**Instructions to follow**
Every entry should be returned exactly. Omit none of them.

===============

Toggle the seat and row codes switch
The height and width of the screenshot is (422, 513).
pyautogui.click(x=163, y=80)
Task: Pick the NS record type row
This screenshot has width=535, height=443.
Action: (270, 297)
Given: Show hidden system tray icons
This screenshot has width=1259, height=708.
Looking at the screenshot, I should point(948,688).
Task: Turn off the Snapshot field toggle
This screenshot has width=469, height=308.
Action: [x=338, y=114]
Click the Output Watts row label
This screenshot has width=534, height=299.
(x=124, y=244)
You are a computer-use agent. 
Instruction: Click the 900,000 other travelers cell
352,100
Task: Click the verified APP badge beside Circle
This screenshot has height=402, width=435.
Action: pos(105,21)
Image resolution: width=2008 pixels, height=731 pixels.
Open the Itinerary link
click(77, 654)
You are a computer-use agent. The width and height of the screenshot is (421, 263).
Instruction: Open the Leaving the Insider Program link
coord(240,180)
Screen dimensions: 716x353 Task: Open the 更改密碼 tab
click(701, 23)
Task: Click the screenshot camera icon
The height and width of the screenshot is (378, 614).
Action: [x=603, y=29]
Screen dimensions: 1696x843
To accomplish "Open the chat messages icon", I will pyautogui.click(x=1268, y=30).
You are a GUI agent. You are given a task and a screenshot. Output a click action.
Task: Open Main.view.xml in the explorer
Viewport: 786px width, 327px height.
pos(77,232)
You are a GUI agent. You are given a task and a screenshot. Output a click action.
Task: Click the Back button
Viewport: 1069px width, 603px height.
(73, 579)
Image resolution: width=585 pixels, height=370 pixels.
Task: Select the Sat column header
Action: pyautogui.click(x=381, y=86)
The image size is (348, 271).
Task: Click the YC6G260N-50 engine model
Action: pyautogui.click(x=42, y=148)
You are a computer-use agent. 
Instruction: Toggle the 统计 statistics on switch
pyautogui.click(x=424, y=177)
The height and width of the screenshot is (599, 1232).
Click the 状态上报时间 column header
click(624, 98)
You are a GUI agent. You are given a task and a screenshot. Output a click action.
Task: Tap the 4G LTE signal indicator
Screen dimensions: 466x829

===============

**Solution for this task**
Toggle the seat and row codes switch
The height and width of the screenshot is (422, 513).
pyautogui.click(x=163, y=80)
Task: Pick the NS record type row
This screenshot has width=535, height=443.
Action: (270, 297)
Given: Show hidden system tray icons
This screenshot has width=1259, height=708.
Looking at the screenshot, I should point(948,688).
Task: Turn off the Snapshot field toggle
This screenshot has width=469, height=308.
Action: [x=338, y=114]
Click the Output Watts row label
This screenshot has width=534, height=299.
(x=124, y=244)
You are a computer-use agent. 
Instruction: Click the 900,000 other travelers cell
352,100
Task: Click the verified APP badge beside Circle
This screenshot has height=402, width=435.
Action: pos(105,21)
Image resolution: width=2008 pixels, height=731 pixels.
Open the Itinerary link
click(77, 654)
You are a computer-use agent. The width and height of the screenshot is (421, 263).
Instruction: Open the Leaving the Insider Program link
coord(240,180)
Screen dimensions: 716x353 Task: Open the 更改密碼 tab
click(701, 23)
Task: Click the screenshot camera icon
The height and width of the screenshot is (378, 614).
Action: [x=603, y=29]
Screen dimensions: 1696x843
To accomplish "Open the chat messages icon", I will pyautogui.click(x=1268, y=30).
You are a GUI agent. You are given a task and a screenshot. Output a click action.
Task: Open Main.view.xml in the explorer
Viewport: 786px width, 327px height.
pos(77,232)
You are a GUI agent. You are given a task and a screenshot. Output a click action.
Task: Click the Back button
Viewport: 1069px width, 603px height.
(73, 579)
Image resolution: width=585 pixels, height=370 pixels.
Task: Select the Sat column header
Action: pyautogui.click(x=381, y=86)
The image size is (348, 271).
Task: Click the YC6G260N-50 engine model
Action: pyautogui.click(x=42, y=148)
You are a computer-use agent. 
Instruction: Toggle the 统计 statistics on switch
pyautogui.click(x=424, y=177)
The height and width of the screenshot is (599, 1232).
Click the 状态上报时间 column header
click(624, 98)
You are a GUI agent. You are given a task and a screenshot. Output a click action.
Task: Tap the 4G LTE signal indicator
Screen dimensions: 466x829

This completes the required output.